Dawn at El Potrero
David Goldstein wrote that he’d like to read more about “something related to the fun climbs”. Last year at this time, Dave and I went to Potrero Chico (Read about Dave’s famous ‘Passive Head Restraint System for Road Trips’ in “The Mountain World”).
Neither of us had visited Potrero Chico, but Dave had a hit list of long, hard routes, whereas I wanted to start on easier climbs. We went to the Mini Super Wall and climbed one pitch routes. After three climbs, Dave tired of “grid-bolted” routes and suggested we cross the road to try a longer climb.
We walked to “The Jungle” where he’d scoped out the four-pitch Jungle Mountaineering. The guidebook states: “tradition demands that this be your first climb in the Portrero.” Though not our first climb, it would be our first multi-pitch route, with pitches at: 5.9, 5.9, 5.9r and 5.10a. By the time I’d put on my shoes, Dave was halfway up the first pitch.
“Put me on belay when you’re ready,” he yelled.
The pitch seemed easy so I felt comfortable swinging leads. The second pitch continued on slabby limestone with good holds on solid rock, with bolts whenever I wanted one. I’d heard about Portrero Chico’s run-out sport climbs, but the bolting seemed fine.
Dave quickly followed my pitch. “Those pitches both seem easier than 5.9,” he said. I agreed that the grading seemed soft. On the next pitch, Dave clipped every other bolt “to add a bit of challenge.” After my fourth lead, at the next belay, a line of bolts continued up the rock.
Why would bolts continue past the fourth pitch? Perhaps someone added a pitch? We assumed each stance after 100 feet indicated the end of a pitch. Perhaps the pitches were 200 feet long, and the intermediate bolts were for rappelling?

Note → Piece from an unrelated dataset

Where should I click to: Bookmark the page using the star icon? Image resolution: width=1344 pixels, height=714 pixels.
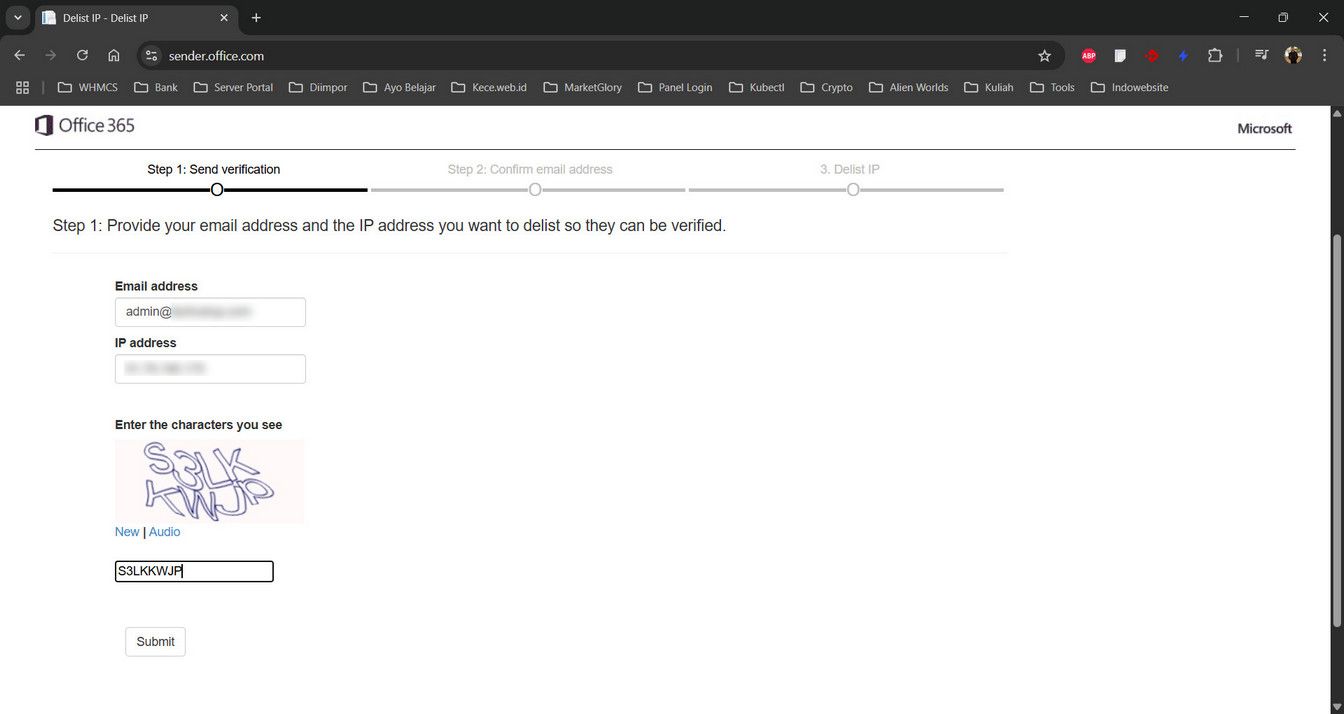(x=1044, y=56)
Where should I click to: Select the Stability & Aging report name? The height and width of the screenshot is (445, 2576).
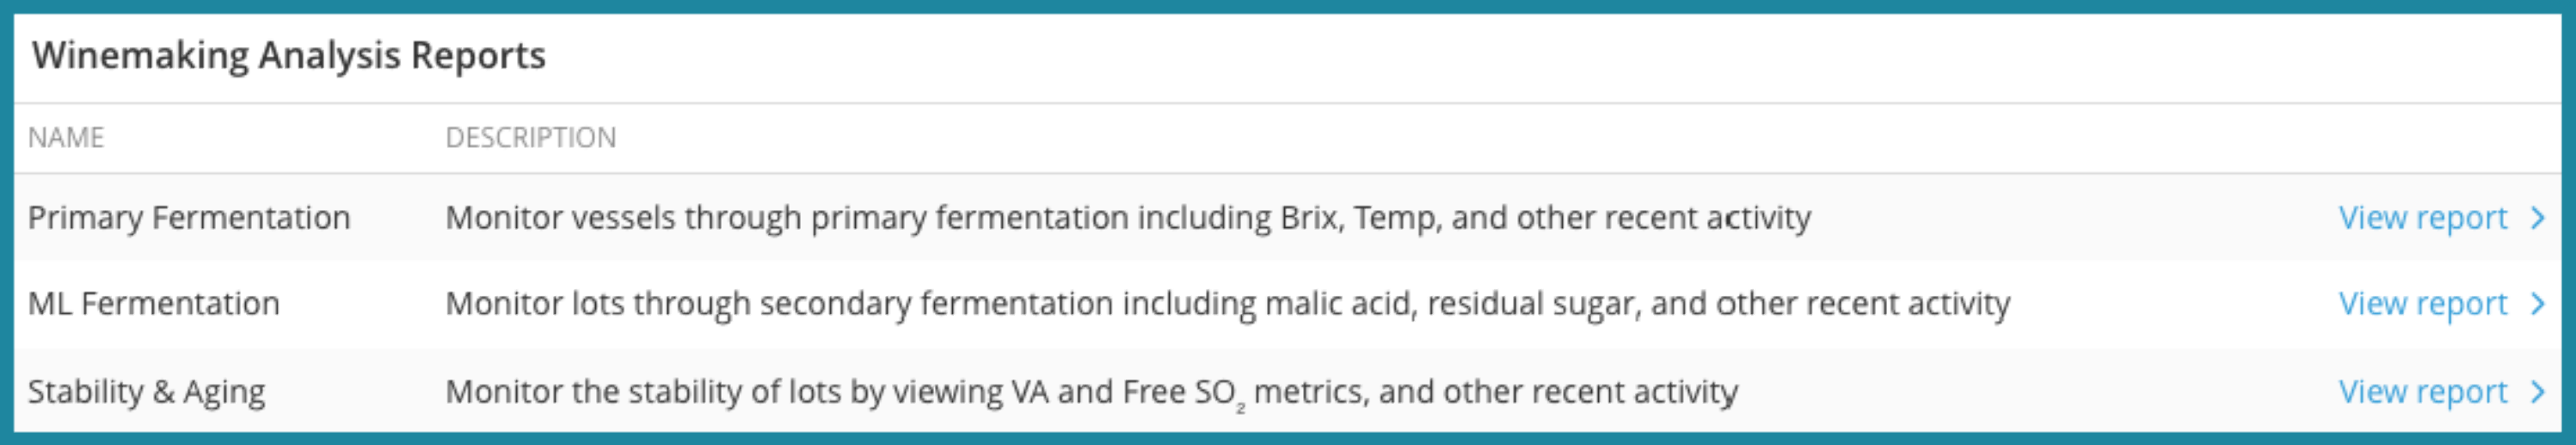pos(147,392)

I continued up. If our pitches were 200 feet, I might as well run it out. I feared running out of draws, so I skipped clips whenever I could. After another 100 feet, I arrived at a belay stance. More bolts continued up.

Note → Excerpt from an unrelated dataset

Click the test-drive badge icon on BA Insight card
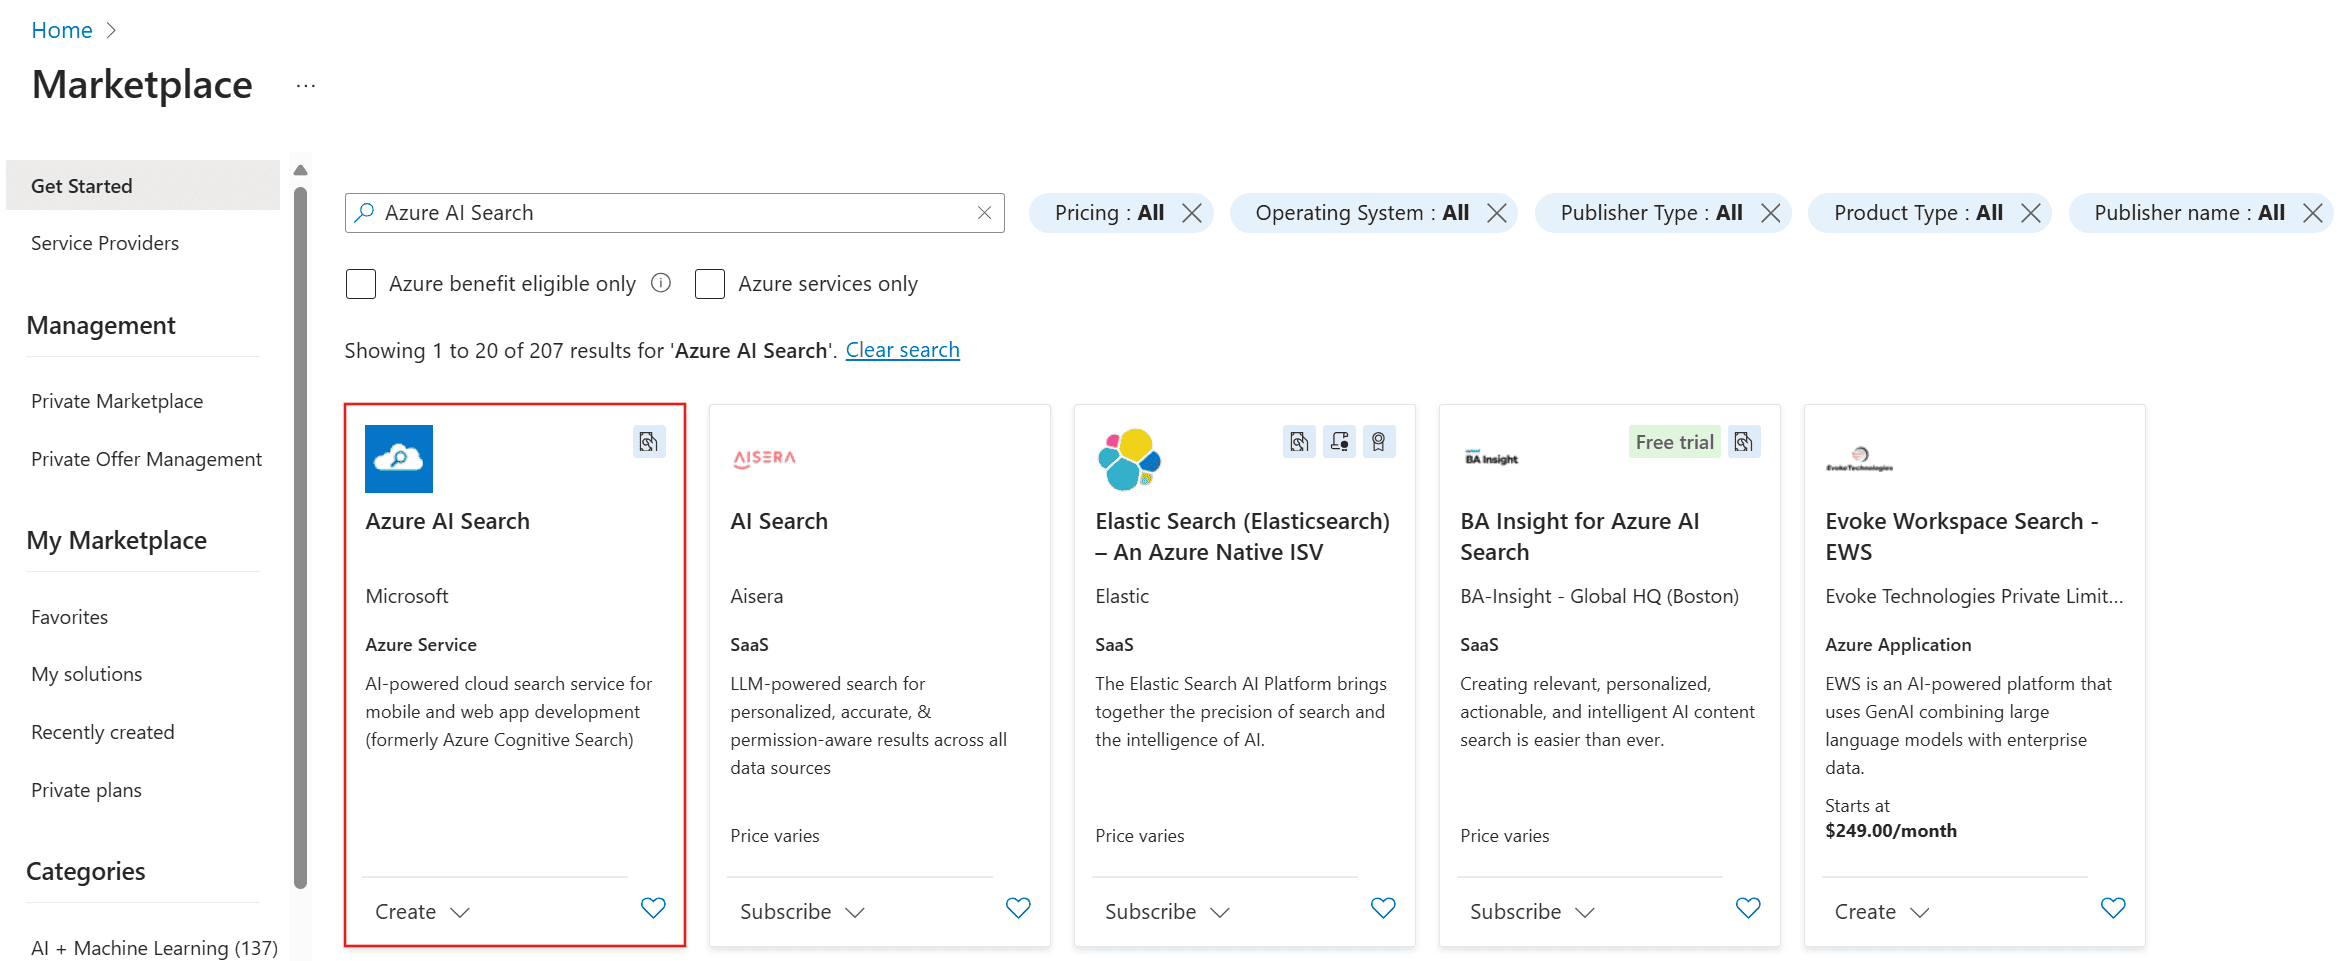2349x961 pixels. pos(1744,441)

When Dave arrived, we discussed our predicament. We’d climbed five pitches, and faced a sixth pitch ahead. He thought we must be on another climb.
“That could be why those pitches seemed so easy,” he said. However, we had no idea what route we could be on. We saw Space Boyz to our right, and Jungle Boy, left of Jungle Mountaineering, had only two pitches.

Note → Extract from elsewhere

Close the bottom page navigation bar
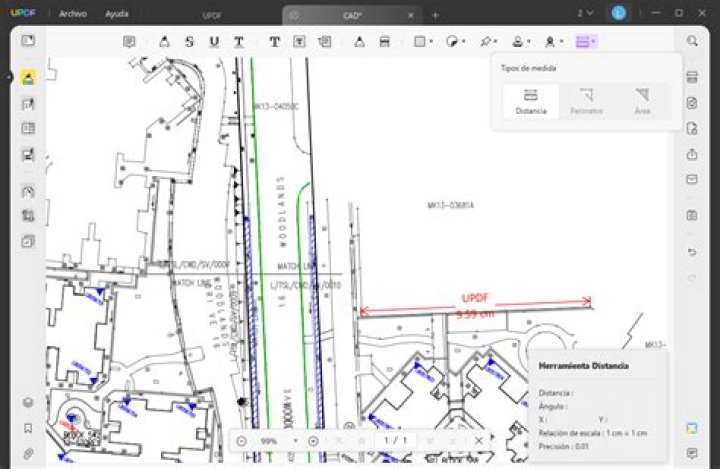This screenshot has width=720, height=469. [478, 441]
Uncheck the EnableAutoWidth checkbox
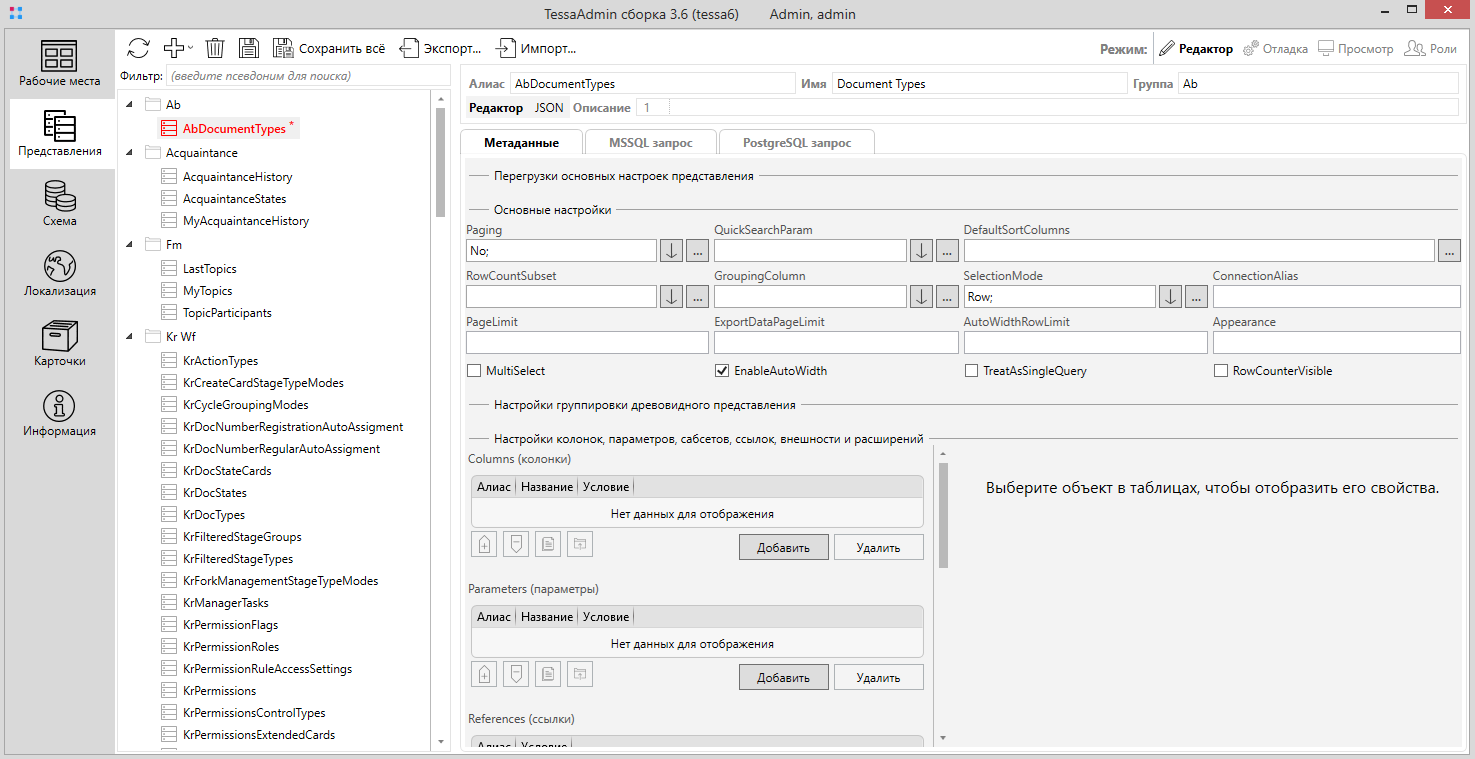1475x759 pixels. [722, 371]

“Let’s keep climbing as long as there are bolts,” Dave suggested. This was fine as long as any hard pitches we encountered were his – Dave was comfortable on 5.11s and easy 12s; I was happy leading 5.10.
Dave led pitch six, which seemed somewhat harder and I led pitch seven on excellent rock with abundant pockets. By now, I was hungry and thirsty. At the end of pitch eight, we saw two climbers rappelling down. Finally, someone could tell us how many pitches were left, and how hard they were.
“What route is this?” I asked.
“You’re on Yankee Clipper,” they replied. “It’s 15 pitches, but most people skip the last two. The register is at the top of pitch 13 and two pitches, 10b and 12a, go to the summit.”
“Let’s do the rest of the climb,” Dave enthusiastically suggested.
They gave us their topo. When I remarked that we’d brought no food or water, they shared their water and gave me some chocolate goo. With seven pitches remaining, Dave combined pitches 10 and 11 and I combined pitches 12 and 13.
At the top of pitch 13 we reached a notch with a view down the other valley. Clouds rolled in, making it windy and cold. We’d done 16 pitches, including the warm-up climbs. As it got colder and nastier, Dave agreed that we could sign the register and descend. I was happy to reach firm ground, with water and snacks.
After managing 16 pitches on our first day, we both felt more optimistic about Dave’s ambitious climbing plans, which included trying both Space Boyz (11 pitches, 5.10+) and Snott Girlz (7 pitches, 5.10+) in one day. That would total 18 pitches, only two more than we’d done today!